Aim of the exercise:
Output only the lines below that start at the line containing "Given: Open the 1024x680 size selector" and end at the line containing "Open the Выбор поста dropdown", with both ends kept.

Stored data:
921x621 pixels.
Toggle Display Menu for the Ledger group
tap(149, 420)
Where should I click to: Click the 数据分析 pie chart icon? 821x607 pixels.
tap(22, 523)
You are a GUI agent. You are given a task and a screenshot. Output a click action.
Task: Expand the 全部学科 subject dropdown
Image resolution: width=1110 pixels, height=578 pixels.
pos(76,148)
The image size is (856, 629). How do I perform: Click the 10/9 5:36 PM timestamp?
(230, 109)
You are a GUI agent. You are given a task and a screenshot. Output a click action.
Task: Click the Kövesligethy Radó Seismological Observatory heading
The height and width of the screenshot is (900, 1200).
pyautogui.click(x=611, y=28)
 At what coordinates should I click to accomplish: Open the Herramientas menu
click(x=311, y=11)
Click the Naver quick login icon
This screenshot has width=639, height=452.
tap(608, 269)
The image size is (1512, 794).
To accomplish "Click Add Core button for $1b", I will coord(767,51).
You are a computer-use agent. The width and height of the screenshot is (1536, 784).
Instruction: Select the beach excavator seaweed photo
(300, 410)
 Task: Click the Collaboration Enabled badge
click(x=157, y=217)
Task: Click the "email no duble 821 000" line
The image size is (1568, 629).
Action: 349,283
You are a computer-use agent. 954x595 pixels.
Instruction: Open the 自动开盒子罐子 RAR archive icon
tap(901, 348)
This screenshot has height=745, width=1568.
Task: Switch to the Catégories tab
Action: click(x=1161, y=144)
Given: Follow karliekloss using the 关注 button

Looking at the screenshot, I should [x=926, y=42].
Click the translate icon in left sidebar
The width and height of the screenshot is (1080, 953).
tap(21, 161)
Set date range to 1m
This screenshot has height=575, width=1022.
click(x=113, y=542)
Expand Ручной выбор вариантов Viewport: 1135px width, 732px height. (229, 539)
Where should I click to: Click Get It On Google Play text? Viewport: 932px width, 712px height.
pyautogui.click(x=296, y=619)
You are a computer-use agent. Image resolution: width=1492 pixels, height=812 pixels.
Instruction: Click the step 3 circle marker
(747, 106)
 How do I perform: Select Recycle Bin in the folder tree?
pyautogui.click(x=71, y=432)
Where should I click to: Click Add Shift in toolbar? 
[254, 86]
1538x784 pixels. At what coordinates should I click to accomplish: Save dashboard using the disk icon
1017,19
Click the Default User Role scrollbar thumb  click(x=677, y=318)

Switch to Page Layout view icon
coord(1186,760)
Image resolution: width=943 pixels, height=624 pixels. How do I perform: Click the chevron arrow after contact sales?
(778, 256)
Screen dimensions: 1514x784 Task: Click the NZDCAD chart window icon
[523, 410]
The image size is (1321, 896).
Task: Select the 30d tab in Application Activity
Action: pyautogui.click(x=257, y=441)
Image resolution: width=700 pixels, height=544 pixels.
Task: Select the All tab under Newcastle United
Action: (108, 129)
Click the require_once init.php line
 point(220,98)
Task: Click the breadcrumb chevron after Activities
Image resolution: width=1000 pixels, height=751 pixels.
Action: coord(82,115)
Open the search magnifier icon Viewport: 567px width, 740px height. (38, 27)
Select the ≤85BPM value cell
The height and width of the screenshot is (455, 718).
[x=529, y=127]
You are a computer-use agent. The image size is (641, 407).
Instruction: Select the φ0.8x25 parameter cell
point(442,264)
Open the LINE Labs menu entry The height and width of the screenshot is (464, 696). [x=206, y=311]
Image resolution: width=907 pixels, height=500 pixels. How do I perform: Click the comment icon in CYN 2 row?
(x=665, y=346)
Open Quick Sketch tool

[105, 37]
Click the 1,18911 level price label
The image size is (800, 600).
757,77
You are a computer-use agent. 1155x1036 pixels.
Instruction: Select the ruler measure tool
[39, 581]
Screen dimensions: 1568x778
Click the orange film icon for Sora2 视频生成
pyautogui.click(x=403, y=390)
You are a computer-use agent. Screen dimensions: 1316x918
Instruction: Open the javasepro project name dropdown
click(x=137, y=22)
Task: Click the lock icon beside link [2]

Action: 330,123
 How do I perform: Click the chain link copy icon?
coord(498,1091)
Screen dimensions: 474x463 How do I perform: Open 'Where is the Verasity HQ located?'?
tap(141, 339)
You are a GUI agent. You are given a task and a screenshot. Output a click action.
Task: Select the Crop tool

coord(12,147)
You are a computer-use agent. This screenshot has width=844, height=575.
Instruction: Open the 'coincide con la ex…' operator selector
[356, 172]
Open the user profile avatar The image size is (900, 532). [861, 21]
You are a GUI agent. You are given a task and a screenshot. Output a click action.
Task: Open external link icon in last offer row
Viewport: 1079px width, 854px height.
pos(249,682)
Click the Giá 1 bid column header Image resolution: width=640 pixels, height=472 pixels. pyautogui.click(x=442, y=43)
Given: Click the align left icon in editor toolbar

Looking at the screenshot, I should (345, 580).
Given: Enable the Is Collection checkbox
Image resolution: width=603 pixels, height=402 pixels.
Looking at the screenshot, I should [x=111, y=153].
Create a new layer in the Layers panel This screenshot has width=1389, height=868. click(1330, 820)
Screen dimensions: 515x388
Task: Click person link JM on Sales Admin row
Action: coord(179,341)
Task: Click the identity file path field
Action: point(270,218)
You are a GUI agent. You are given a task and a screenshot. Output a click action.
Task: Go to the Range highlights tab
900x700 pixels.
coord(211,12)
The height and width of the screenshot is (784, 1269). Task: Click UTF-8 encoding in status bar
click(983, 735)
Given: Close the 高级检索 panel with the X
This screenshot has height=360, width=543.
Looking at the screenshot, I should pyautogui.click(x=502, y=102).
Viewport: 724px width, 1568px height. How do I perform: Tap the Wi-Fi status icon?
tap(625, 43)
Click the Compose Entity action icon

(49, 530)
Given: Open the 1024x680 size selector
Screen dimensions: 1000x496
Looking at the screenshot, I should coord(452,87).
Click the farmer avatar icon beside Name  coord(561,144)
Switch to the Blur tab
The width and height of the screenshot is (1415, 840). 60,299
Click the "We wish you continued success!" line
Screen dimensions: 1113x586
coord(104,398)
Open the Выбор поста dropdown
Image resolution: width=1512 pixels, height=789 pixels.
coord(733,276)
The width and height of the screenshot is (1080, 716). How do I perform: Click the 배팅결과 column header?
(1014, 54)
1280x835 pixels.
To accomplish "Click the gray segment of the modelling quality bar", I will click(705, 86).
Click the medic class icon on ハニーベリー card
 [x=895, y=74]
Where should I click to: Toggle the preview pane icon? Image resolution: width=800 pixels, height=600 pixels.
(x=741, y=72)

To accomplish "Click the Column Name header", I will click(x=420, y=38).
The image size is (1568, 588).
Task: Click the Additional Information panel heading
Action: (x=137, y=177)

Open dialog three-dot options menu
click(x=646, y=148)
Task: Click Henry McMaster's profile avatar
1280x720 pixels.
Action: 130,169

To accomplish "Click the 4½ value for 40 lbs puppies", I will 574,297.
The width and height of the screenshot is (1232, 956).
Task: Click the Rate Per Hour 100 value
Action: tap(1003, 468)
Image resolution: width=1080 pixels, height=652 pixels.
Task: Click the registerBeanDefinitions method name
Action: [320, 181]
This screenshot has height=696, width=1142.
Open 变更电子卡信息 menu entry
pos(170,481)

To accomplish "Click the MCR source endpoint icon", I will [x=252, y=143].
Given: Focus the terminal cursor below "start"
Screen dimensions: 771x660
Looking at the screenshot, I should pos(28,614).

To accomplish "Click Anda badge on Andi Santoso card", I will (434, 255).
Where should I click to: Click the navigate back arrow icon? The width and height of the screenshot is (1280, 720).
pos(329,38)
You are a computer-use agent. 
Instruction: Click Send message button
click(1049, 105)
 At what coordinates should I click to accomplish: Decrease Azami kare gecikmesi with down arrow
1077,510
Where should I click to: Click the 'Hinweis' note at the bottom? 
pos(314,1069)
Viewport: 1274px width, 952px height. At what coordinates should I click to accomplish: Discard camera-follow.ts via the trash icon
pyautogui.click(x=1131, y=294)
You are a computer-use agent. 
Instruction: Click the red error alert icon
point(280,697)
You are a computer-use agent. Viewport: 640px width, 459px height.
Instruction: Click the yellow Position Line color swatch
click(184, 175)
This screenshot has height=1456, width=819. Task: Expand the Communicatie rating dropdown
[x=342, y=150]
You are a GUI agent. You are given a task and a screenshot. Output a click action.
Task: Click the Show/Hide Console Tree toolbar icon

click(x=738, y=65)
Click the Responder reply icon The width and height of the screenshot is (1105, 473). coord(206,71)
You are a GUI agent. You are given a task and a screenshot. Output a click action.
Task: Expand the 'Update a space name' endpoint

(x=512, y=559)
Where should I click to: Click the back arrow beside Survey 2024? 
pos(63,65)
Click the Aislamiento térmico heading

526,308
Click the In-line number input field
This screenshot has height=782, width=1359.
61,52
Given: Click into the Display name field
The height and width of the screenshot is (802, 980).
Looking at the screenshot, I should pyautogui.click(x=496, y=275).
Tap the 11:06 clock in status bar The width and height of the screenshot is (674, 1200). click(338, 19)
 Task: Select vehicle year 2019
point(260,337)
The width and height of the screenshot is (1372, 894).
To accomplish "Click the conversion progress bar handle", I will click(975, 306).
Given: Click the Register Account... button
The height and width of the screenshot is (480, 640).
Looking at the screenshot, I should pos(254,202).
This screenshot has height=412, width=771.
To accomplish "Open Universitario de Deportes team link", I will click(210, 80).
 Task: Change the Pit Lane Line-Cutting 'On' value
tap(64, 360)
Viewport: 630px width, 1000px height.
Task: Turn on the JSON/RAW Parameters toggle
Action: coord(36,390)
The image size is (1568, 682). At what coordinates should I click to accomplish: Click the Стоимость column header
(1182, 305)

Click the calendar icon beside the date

Output below:
Given: Open the 1024x680 size selector
Screen dimensions: 1000x496
Looking at the screenshot, I should coord(452,87).
Click the farmer avatar icon beside Name  coord(561,144)
Switch to the Blur tab
The width and height of the screenshot is (1415, 840). 60,299
Click the "We wish you continued success!" line
Screen dimensions: 1113x586
coord(104,398)
Open the Выбор поста dropdown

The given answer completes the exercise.